XXX: Return of Xander Cage Is Candy

I remember the first time I watched XXX (2002) fondly. I was 8 years old when it first came out, a bit too young to see it in the theaters. I saw it sometime after on DVD in Joey Marx’s basement. I remember feeling like I was sneaking something. It’s rated PG-13, but it’s an edgy PG-13 for an 8 or 9 year old. My parents were never particularly strict about what movies I could and couldn’t watch, but I was unsure if I was supposed to see Vin Diesel coyly grumble, “The things I do for my country…” as an anonymous, thong-clad woman gave him a lap dance. While the cornball (and grossly misogynistic) sexy-times and violence seemed very adult at the time, in retrospect I was the perfect age to enjoy XXX. It’s a film tailor made for the 9-14 year-old boy demographic.

XXX: Return of Xander Cage successfully appeals to 9-year-old Sam. It recaptures B-movie magic. The plot isn’t that important, but I’ll give you the gist for some context… Xander Cage is re-recruited to be a secret government agent when his former boss Gibbons (Samuel L Jackson) is murdered by a falling satellite. Some bad guys have a device that can make satellites fall out of space and kill people. (Why are these films so obsessed with satellites? It’s always some device that ominously controls satellites. Pretty sure this is the MacGuffin in Furious 6 too.) Vin Diesel needs to track down the device and stop the people from using it to throw more satellites on people. That’s basically it.

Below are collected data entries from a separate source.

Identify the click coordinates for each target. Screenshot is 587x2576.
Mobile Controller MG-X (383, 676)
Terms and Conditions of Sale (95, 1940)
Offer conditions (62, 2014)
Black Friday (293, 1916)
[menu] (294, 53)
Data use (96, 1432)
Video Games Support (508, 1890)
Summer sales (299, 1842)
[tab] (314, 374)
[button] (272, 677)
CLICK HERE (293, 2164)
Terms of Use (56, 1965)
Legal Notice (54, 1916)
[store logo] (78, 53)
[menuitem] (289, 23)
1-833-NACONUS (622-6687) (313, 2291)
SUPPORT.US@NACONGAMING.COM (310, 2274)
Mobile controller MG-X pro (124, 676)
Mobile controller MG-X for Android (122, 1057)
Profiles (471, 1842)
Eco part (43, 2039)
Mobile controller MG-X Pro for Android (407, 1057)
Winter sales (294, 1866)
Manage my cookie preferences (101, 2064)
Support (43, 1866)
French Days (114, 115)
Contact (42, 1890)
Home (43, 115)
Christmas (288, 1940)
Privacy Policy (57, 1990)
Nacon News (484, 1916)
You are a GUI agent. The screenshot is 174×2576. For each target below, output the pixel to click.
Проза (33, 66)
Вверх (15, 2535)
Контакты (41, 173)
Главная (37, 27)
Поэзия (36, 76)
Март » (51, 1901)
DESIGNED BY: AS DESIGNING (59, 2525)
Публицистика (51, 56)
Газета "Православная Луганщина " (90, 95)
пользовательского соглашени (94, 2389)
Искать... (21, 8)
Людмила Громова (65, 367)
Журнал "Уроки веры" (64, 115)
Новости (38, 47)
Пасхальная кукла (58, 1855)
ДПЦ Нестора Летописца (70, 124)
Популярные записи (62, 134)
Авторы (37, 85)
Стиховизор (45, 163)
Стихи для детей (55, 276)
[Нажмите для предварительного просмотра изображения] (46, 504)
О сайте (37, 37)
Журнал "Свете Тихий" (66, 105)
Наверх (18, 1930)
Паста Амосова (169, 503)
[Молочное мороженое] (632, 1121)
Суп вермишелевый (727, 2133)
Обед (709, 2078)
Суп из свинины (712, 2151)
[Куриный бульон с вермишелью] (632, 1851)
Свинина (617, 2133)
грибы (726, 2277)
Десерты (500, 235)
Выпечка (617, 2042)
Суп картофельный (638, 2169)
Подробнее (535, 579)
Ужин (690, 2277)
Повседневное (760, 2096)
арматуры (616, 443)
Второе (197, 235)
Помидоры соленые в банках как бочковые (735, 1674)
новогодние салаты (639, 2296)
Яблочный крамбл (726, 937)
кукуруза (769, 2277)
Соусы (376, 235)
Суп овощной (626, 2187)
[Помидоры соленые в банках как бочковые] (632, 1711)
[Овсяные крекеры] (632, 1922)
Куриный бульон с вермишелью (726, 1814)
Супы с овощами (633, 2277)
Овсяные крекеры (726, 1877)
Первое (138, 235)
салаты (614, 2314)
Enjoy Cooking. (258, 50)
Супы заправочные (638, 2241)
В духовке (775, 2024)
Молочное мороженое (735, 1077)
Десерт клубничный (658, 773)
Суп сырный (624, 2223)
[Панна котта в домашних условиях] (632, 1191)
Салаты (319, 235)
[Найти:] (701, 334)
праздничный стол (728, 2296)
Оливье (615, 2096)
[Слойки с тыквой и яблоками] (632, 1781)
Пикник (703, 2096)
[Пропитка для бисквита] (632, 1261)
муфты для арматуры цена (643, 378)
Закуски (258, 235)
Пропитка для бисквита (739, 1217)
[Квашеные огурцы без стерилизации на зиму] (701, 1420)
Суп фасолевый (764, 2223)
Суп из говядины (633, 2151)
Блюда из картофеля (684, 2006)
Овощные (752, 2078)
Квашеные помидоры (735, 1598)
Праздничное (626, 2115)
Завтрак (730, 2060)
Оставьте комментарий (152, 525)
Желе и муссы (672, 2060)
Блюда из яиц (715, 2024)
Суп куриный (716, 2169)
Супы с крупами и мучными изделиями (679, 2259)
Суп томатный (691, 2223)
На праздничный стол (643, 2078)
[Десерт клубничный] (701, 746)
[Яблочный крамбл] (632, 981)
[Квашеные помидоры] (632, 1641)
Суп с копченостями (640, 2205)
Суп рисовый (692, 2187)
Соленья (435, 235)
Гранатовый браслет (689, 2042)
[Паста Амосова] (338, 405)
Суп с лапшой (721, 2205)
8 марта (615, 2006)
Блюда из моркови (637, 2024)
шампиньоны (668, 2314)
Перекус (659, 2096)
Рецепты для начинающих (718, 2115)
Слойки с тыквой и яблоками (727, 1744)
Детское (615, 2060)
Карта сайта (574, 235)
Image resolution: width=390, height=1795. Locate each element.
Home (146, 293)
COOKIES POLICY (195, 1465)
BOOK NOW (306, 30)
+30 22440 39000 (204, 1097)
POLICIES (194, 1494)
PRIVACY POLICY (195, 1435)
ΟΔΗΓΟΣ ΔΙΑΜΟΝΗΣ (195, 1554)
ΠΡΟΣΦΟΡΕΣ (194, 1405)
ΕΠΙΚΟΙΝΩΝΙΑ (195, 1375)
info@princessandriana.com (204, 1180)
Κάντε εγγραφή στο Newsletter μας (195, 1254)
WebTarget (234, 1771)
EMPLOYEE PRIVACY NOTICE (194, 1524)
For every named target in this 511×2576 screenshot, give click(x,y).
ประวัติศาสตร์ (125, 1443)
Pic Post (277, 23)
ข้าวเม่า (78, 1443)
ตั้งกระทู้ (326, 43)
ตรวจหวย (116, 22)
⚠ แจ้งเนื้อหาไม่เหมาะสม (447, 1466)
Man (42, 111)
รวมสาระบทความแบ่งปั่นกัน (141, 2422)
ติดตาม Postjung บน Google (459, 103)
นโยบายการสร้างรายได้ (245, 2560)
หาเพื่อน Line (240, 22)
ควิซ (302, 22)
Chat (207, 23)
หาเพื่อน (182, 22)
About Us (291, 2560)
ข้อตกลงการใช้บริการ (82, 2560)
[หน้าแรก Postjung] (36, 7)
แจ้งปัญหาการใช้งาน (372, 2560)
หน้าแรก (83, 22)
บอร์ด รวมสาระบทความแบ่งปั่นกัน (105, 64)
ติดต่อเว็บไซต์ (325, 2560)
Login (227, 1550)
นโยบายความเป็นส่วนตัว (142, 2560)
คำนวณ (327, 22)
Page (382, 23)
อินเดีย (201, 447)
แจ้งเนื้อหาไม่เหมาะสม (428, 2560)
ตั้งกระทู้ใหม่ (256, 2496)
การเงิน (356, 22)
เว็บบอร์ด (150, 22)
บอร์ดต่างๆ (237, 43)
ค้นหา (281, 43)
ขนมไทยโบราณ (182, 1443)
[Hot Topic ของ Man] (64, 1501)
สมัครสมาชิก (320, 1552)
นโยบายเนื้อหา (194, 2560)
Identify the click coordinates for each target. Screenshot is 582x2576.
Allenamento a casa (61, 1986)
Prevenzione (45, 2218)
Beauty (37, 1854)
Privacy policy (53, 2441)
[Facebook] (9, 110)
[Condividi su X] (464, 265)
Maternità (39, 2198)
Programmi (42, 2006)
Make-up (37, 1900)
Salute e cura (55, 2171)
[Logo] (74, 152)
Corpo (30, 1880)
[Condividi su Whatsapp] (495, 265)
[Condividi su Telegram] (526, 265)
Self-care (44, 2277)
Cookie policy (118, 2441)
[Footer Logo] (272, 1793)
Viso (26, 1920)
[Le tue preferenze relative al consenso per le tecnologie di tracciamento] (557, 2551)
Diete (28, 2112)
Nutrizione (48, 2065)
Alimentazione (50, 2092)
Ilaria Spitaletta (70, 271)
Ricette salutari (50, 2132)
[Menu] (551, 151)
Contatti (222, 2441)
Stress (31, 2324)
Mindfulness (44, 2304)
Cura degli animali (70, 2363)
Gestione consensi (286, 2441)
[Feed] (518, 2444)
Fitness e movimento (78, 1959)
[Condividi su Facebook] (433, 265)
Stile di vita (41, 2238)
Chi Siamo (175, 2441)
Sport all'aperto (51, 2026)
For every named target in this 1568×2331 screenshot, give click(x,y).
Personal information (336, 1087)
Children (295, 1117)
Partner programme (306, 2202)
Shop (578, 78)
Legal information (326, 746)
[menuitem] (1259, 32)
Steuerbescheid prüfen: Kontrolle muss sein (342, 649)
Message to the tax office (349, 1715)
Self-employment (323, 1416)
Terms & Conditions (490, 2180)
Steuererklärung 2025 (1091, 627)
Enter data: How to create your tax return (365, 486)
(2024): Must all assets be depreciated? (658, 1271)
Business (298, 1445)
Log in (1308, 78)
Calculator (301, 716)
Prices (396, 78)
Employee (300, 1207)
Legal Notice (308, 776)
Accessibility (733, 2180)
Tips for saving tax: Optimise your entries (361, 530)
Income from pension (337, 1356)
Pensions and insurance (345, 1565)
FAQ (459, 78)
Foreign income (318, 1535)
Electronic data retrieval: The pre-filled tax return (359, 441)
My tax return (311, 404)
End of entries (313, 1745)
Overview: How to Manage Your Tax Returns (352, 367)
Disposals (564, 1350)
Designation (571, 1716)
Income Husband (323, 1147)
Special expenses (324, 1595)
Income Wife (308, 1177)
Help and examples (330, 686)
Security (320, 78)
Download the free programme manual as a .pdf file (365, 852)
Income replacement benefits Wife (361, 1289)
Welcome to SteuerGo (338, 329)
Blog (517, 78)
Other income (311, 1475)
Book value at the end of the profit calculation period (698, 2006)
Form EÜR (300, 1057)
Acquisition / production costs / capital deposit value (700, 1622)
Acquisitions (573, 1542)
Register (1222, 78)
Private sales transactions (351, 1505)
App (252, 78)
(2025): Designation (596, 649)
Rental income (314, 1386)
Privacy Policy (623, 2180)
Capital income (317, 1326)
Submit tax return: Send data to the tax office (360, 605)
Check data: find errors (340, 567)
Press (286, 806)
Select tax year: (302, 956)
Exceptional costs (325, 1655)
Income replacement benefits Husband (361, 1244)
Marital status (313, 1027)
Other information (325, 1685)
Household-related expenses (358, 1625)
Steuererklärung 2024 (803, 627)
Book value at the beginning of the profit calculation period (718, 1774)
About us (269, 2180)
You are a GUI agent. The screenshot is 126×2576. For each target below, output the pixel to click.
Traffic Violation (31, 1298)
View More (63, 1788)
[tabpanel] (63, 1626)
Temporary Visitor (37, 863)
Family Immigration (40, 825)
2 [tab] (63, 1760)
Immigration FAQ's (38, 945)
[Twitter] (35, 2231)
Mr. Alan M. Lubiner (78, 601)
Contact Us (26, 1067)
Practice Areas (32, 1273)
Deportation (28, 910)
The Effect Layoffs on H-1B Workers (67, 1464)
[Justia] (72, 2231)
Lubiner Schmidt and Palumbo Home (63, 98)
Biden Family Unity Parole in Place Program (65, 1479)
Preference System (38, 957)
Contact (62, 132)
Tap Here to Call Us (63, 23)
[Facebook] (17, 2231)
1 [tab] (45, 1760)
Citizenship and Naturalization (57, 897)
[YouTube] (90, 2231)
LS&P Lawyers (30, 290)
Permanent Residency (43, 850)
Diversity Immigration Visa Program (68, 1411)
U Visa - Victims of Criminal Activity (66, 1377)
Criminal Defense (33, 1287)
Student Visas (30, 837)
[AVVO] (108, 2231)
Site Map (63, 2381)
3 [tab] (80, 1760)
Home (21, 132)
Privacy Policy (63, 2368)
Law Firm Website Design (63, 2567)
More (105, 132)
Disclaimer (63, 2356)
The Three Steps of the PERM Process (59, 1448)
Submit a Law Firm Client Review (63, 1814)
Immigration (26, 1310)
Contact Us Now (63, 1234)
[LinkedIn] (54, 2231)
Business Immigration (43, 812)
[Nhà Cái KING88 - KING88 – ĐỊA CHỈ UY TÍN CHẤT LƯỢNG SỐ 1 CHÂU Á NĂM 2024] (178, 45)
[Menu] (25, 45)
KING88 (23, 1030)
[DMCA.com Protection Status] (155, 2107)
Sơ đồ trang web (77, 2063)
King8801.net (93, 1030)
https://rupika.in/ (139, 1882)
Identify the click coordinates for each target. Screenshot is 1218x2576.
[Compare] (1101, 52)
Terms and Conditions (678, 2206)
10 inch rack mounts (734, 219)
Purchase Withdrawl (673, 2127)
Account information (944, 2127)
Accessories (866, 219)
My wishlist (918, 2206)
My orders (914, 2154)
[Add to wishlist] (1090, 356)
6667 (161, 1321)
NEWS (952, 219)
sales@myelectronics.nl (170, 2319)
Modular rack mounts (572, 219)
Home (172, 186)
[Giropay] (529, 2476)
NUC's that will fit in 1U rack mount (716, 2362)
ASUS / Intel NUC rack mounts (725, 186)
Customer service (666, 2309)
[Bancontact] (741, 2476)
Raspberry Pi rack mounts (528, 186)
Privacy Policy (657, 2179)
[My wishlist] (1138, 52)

Return also takes cues from that other, more successful Vin Diesel vehicle (pun intended), with varying success. It borrows the best of Fast and Furious’ reality bending action movie logic that borders on surrealism. This is very welcome. In worlds like these gravity is frivolous and literally any skill-set, if honed enough, is applicable to combat and espionage. Are you a great soccer player? You can fight bad guys. Can you ski and skateboard? Here’s your secret agent badge. Good at DJing? Of course that will come in handy when solving global terrorism crises. Another comic-bookish similarity: death means nothing. The short film The Final Chapter: The Death of Xander Cage’s confirmation of Vin Diesel’s death is unnecessarily explicit…they literally show the gory back-half of Xander’s head, iconic “XXX” tattoo and all. Presumably, someone was royally pissed Diesel refused to to XXX: State of the Union (2005) and decided to shut down any possibility of him returning. This did not work, because Xander and friends are immortal.

I can fill dozens of pages listing all the ridiculous stuff that happens in this film, but if I did Paramount might sue me for plagiarizing F. Scott Frazier’s screenplay. (Okay one more- At one point a character puts on robot hands to punch Vin Diesel.)

The less welcome elements borrowed from the latest Fast films include the structure. The original XXX is about a Xander Cage acting more or less as a reluctant lone-wolf. (Samuel L Jackson’s character literally uses reverse psychology to get him beat the bad guy.) The whole gimmick was that government trained spies weren’t edgy enough to infiltrate the bad guys gang, but the cool-guy extreme sports troublemaker they need is too cool to be cooperative. Return of Xander Cage ignores that in favor of the heist-film team model Fast and Furious has used for the past four entries. Vin Diesel calls on a gang of international gurus, each characterized by a gimmick of their own: a sharpshooter, the previously mentioned DJ, a stunt driver, and a techy-weapons person. Of course they need to face off against the villains team that vaguely mirrors their own. The film wastes time introducing the massive ensemble that it has no interest in exploring (nor should it). The laundry list of henchmen, good and evil, muddle the already too convoluted plot that they have absolutely no stake in (I’m pretty sure they’re just doing Vin Diesel a favor).

In the scheme of things, this is a minor squabble. If there were fewer characters and a clearer plot, it wouldn’t be the wonderfully trippy collage of nonsense that it is. The joy in XXX: Return of Xander Cage comes from the gibberish dialogue and otherworldly action set-pieces. The dissonance between the absurd cleverness of the one-liners and the whole-hearted confidence they are delivered with makes for comedy gold. How intentional the comedy is is unclear, which is the best kind of bad. (I like to think to think everyone involved is in on the joke except for Vin Diesel, but that’s just me).

XXX: Return of Xander Cage is a literal laugh a minute. Myself and the four people I watched with were belly laughing the entire time. This is a delicious and fulfilling ice cream sundae of a bad movie, and I cannot recommend it highly enough.
I give this film 9 falling satellites out of 10 falling satellites.